| PROBLEM DETAILS |
Write the next part of the passage on color spaces and human perception, picking up after its last sentence.

| TEXT SECTION |
RGB closely matches the way colours are displayed to us on monitors. It is one of the worst colourspaces available in terms of approximating human perception.

As for the other colourspaces: Some try to make sure colours that are perceptually close together are also close together in the colourspace. Others also try to ensure that perceptually similar differences in colour also produce similar differences in the colourspace, regardless of where in the colourspace you are.

The first means that if you think the difference in colour between blue A, and blue B is similar to the difference in colour between the blue A and blue C, then in the colourspace the distance between blue A and blue B will be similar to the distance between blue A and blue C, and they will all three be close together in the colourspace. I think this is called a perceptually smooth colourspace. CIE XYZ is an example of this.

The second means that if you think the difference in colour between blue A and blue B is similar to the difference in colour between red A and red B then in the colourspace the distance between blue A and blue B will be similar to the difference between red A and red B. This is called a perceptually uniform colourspace. CIE Lab is an example of this.

| PROVIDED MATERIAL |
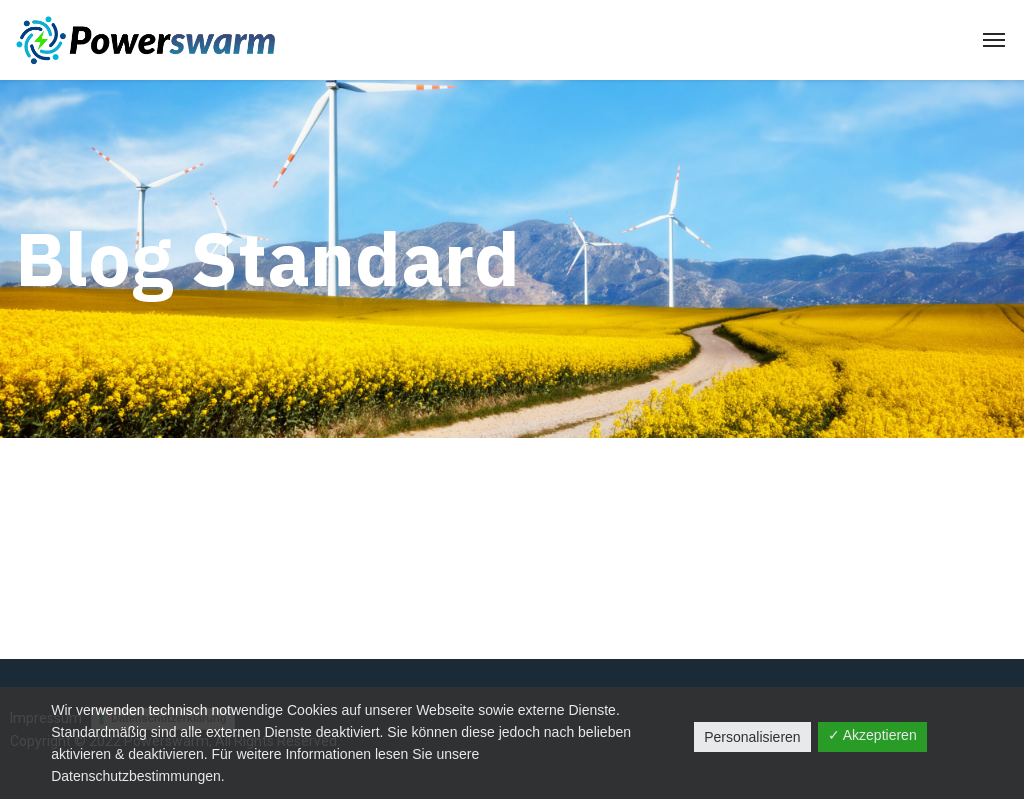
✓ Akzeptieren (872, 735)
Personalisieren (752, 737)
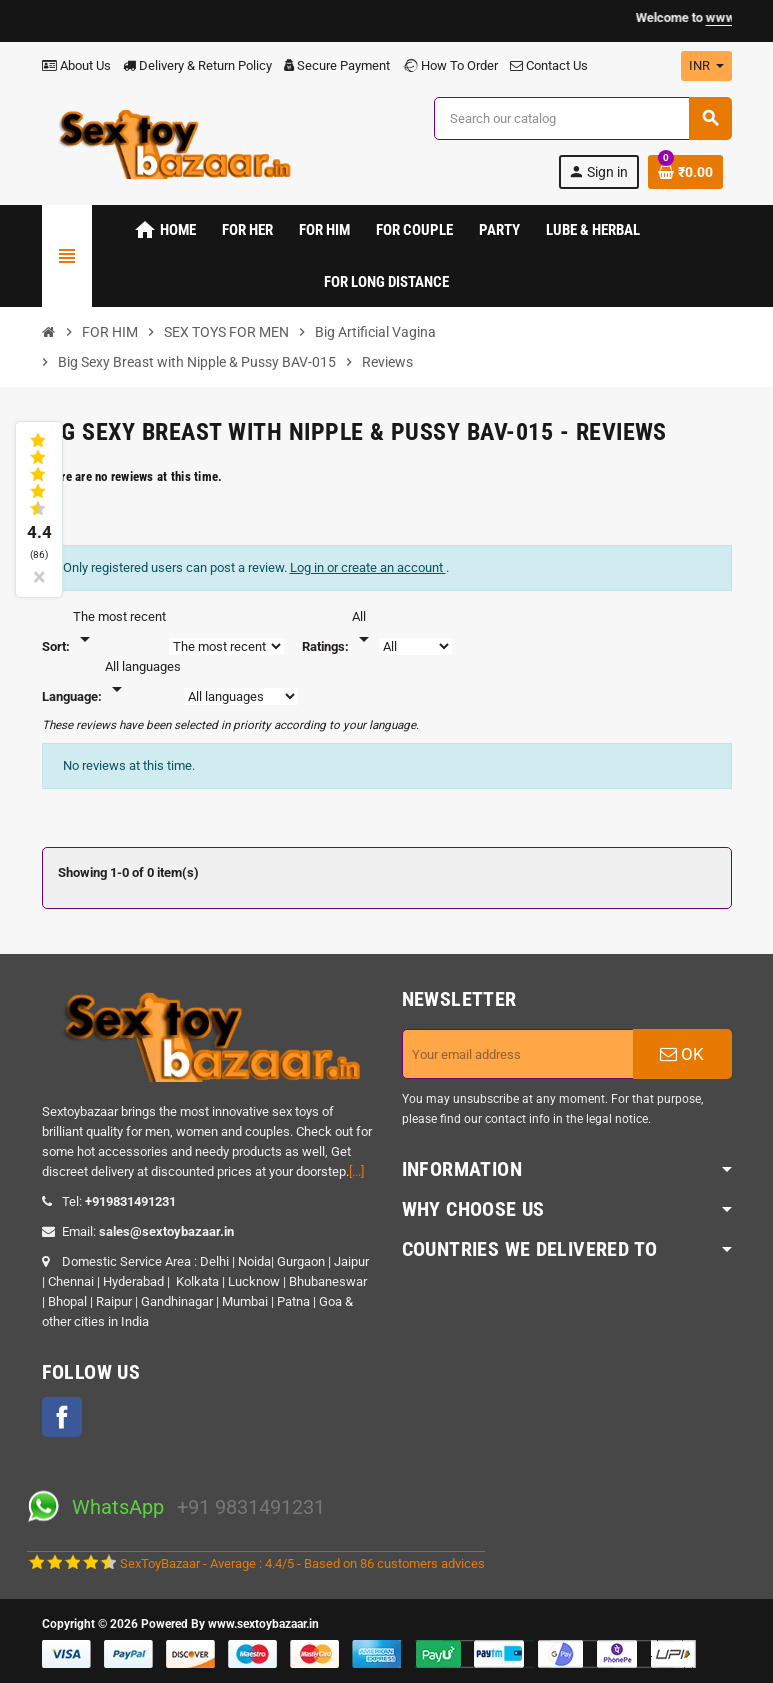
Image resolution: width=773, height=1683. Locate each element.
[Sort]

| RESULT BELOW |
[edit 2011-07-29] As for your problem: Any of HSV, HSL, CIE XYZ, YCC, CIELAB, CIELUV, YUV separate out the illumination from the colour info in some way, so those are the better options. They provide some immunity from illumination changes, but won't help you when the colour temperature changes drastically or coloured light is used. XYZ and YUV are computationally less expensive to get to from RGB (which is what most cameras give you) but also less "good" than HSV, HSL, or CIELAB (the latter is often considered one of the best, but it is also one of the most difficult).

Depending on what you are searching for you could calibrate the color balance of the images. For example: suppose you are matching coca cola logos: You know that the letters in the logo are always white. So if they are not in your image you can use the colour they have to correct that, which gives you information about the other colours.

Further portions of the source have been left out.